Re: Adjusting PC Hyperthreading for Spice Simulation
- From: JosephKK <quiettechblue@xxxxxxxxx>
- Date: Sat, 31 Jan 2009 19:30:18 -0800
On Sat, 31 Jan 2009 11:11:45 +0000, Nobody <nobody@xxxxxxxxxxx> wrote:
On Wed, 28 Jan 2009 18:48:09 -0800, JosephKK wrote:
Taking 1999 as a useful base year lets look at processors:
So in 1999 Intel (IA-32) CPU speed was about 500 MHz And memory speed
was about 133 MHz. That is not 300:1, it is not even 10:1 and it took
multiple clocks to execute most instructions (early Pentium, not even
P2).
Pentium 3.
Pentium Pro only went up to 200MHz, Pentium 2 up to 450MHz. Pentium 3 came
out in 1999, at 450/500MHz.
At the other end of the scale, my P3/800 used PC-133, and there were P3s
up to 1100MHz with a 100MHz FSB and 1400MHz with a 133MHz FSB. That's the
kind of system where 300 clocks is feasible for a code cache miss.

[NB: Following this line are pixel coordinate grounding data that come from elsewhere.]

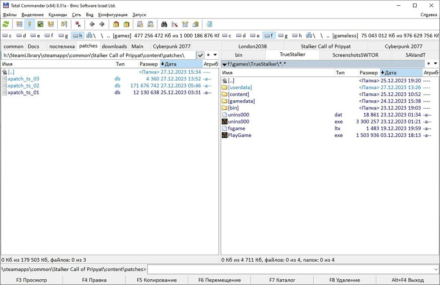The width and height of the screenshot is (440, 285).
Task: Click the green Refresh panel icon
Action: tap(6, 24)
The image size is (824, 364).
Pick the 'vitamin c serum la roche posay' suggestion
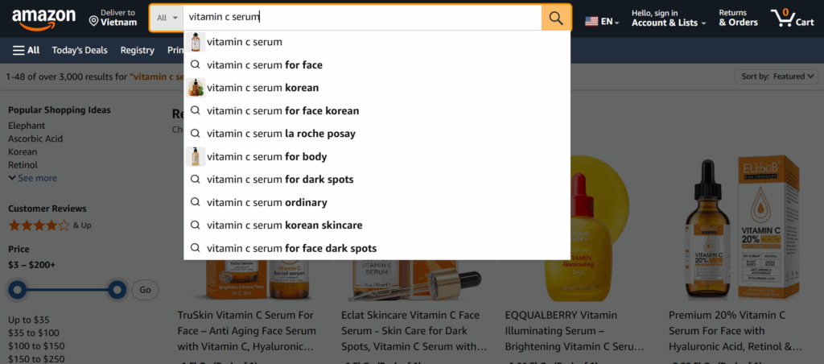pyautogui.click(x=281, y=134)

By the way, why did you snip away my references?
This will set up some time line referents to work with:
http://www.dewassoc.com/performance/memory/how_to_id_pc133.htm
Taking 1999 as a useful base year lets look at processors:
http://www.pdfdownload.org/pdf2html/pdf2html.php?url=http%3A%2F%2Fwww.connellybarnes.com%2Fdocuments%2Fcpu_speed.pdf&images=yes
Just the same, even with your unsupported values:
Lets see, even about 10 to 1 clock speed difference cannot translate
into over 100 to 1 time cost.
.
After that, DDR appeared, and memory finally started to catch up with the
CPU. But prior to that, you had
No, you were acting dumb about the missing instruction. I explained
the only case it could occur and you disunderstood. Even with
branches instruction fetch is fundamentally sequential, you cannot
fetch instruction x+1 until you have fetched instruction x.

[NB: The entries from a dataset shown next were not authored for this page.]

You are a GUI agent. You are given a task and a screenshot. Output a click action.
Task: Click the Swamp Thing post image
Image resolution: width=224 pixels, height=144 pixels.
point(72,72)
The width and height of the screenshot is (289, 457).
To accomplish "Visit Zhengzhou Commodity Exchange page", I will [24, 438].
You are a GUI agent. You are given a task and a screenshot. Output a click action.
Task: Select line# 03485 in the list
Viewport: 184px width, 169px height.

You can displace instruction x from the cache without displacing
instruction x+1.
Possible in some cache schemes, not in most.
Possible in any cache scheme. If instruction x+1 is a branch target, it
can be both more recently used and more used recently than instruction x.
You're assuming either very few branches (or indirect jumps), or very
accurate prediction. That may be true if you're writing Fortran to
evaluate an algebraic formula, but it's not true in general.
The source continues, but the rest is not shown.